Rosanna Sestito. Ma recherche s’intéresse à la “culture de la césarienne“ en Iran dans la région de Yazd dans une perspective socio-anthropologique. La notion de temporalité, c’est-à-dire à quel moment de la grossesse et de l’accouchement on décide pour un accouchement par césarienne, sera au cœur de ma réflexion. Mon enquête sera conduite dans la province de Yazd en Iran. Yazd est la capitale de cette province située entre le désert du Dasht-e Kavir au nord et celui du Dasht-e Lut au sud.
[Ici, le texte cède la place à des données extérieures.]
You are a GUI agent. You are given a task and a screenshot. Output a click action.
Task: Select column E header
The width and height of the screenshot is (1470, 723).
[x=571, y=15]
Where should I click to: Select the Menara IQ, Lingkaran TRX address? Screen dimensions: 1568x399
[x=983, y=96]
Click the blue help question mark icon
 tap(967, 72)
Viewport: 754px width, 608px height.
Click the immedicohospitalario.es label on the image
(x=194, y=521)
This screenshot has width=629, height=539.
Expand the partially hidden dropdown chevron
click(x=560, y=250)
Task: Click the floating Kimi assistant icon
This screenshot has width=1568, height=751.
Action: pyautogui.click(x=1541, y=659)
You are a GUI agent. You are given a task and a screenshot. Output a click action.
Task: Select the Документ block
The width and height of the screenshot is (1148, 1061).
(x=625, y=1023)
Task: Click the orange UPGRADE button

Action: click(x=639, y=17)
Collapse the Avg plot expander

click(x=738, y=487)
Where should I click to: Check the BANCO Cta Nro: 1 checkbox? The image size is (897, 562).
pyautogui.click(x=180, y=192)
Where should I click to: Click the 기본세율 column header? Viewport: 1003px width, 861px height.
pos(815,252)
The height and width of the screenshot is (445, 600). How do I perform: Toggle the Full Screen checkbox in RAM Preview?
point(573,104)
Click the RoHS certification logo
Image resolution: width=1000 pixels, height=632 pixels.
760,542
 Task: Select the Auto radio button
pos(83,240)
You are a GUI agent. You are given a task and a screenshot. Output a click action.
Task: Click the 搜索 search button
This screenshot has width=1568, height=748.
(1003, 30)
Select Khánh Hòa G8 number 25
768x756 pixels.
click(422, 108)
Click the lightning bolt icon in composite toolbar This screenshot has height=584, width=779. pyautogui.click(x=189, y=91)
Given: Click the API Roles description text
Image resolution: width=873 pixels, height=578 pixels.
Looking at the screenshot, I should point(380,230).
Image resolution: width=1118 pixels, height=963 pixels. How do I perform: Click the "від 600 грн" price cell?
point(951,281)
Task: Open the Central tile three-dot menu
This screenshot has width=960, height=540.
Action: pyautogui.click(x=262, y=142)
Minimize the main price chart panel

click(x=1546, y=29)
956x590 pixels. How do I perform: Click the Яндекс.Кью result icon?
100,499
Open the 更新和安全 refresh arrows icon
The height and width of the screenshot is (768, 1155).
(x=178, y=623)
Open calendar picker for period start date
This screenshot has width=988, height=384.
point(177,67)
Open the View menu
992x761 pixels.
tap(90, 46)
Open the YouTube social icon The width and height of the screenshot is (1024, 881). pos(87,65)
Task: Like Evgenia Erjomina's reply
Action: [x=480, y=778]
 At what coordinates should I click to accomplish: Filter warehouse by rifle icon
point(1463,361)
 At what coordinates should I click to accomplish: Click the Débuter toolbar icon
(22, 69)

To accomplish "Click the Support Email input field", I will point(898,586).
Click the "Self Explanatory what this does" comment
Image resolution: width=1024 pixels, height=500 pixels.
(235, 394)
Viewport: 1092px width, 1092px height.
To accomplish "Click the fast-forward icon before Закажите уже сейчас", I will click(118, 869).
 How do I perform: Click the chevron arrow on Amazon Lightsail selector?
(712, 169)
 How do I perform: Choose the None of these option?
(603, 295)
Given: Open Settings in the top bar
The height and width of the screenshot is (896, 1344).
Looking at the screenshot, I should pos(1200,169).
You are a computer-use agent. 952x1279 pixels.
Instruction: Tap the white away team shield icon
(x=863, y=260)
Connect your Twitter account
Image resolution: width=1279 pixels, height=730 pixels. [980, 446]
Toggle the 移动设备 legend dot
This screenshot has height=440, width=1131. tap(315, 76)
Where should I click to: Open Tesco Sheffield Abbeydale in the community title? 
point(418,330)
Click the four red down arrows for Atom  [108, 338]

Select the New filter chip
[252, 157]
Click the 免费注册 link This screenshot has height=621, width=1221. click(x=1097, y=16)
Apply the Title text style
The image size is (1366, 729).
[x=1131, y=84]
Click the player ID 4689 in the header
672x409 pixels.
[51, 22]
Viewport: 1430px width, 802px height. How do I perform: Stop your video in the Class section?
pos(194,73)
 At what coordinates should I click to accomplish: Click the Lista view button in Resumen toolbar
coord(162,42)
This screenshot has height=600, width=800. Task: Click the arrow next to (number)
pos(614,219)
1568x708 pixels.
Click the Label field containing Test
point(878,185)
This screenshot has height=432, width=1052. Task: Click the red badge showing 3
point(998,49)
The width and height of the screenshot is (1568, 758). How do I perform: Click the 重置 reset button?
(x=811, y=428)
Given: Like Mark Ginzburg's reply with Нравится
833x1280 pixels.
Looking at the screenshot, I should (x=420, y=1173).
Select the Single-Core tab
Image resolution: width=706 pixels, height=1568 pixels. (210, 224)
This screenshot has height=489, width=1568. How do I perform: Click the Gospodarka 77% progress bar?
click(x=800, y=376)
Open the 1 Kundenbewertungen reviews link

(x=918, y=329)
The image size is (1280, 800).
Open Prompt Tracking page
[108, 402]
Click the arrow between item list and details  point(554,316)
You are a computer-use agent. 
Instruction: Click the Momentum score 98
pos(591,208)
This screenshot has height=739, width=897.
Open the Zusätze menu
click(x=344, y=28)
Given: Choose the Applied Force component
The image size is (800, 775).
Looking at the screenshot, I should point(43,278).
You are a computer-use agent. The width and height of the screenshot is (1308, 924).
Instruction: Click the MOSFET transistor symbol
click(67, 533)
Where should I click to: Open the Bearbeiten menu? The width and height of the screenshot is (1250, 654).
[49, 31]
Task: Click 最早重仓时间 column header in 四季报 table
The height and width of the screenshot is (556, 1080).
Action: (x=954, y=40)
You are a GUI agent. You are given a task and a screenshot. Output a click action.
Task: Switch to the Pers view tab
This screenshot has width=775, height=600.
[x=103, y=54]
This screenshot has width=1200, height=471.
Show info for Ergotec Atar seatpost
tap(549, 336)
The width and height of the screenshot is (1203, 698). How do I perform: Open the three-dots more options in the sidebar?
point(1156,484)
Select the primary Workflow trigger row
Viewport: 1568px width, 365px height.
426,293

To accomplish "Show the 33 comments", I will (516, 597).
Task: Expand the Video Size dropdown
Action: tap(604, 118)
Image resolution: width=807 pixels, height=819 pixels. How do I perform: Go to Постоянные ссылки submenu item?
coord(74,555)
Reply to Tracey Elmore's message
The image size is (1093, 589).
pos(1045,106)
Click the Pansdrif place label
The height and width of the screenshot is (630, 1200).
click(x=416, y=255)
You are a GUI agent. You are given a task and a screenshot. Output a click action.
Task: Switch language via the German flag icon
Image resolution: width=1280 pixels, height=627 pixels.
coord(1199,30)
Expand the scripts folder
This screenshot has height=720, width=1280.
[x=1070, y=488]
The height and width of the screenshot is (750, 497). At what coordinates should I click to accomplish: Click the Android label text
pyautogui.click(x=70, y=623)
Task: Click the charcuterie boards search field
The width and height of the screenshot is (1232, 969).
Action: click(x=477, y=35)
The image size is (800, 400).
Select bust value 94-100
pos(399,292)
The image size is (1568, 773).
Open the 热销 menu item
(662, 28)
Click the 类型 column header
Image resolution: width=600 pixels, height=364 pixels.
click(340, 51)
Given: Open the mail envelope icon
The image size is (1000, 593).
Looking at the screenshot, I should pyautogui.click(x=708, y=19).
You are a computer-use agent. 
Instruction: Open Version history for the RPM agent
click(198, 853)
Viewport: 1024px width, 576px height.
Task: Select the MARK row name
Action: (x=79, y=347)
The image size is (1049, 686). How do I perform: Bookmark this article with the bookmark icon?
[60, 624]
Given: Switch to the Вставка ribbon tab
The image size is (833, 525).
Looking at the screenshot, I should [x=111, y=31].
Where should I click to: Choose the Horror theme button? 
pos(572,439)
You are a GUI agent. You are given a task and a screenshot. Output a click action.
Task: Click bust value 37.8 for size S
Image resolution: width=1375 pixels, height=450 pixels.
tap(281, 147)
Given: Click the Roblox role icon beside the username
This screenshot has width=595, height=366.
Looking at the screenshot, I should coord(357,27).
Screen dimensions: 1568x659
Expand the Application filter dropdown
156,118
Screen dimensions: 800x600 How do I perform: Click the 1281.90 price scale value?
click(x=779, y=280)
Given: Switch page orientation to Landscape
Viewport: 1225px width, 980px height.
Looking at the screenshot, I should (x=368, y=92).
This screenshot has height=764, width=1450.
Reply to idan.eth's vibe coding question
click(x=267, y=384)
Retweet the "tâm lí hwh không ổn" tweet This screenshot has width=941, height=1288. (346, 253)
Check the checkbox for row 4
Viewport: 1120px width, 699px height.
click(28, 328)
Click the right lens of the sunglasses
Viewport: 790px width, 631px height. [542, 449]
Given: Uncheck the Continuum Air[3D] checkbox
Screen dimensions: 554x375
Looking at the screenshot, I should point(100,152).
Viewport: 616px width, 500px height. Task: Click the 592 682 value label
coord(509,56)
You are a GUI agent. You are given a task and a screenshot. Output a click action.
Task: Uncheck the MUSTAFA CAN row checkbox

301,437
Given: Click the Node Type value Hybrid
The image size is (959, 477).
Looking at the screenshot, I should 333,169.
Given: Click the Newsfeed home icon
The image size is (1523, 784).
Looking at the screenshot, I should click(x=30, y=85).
Cette ville a été et reste encore aujourd’hui le principal centre de la religion zoroastrienne. D’ailleurs la première maternité de Yazd a été créé par les adeptes de cette religion. Lors de mes séjours de terrain j’ai pris contact avec les enseignantes de l’école de sages-femmes de la ville de Yazd. J’ai rencontré certaines d’entre elles à plusieurs reprises et aussi dans des moments très ludiques. Les sages-femmes et les médecins que j’ai rencontrés, les femmes que j’ai écoutées, m’ont permis de discuter autour de mon sujet. Au contact de la réalité la première fois que j’ai mentionné l’augmentation des accouchements par césarienne je découvre qu’il s’agit ici d’un perpétuel aller-retour entre la tradition, la poésie, la religion, la mythologie et la réalité des choses.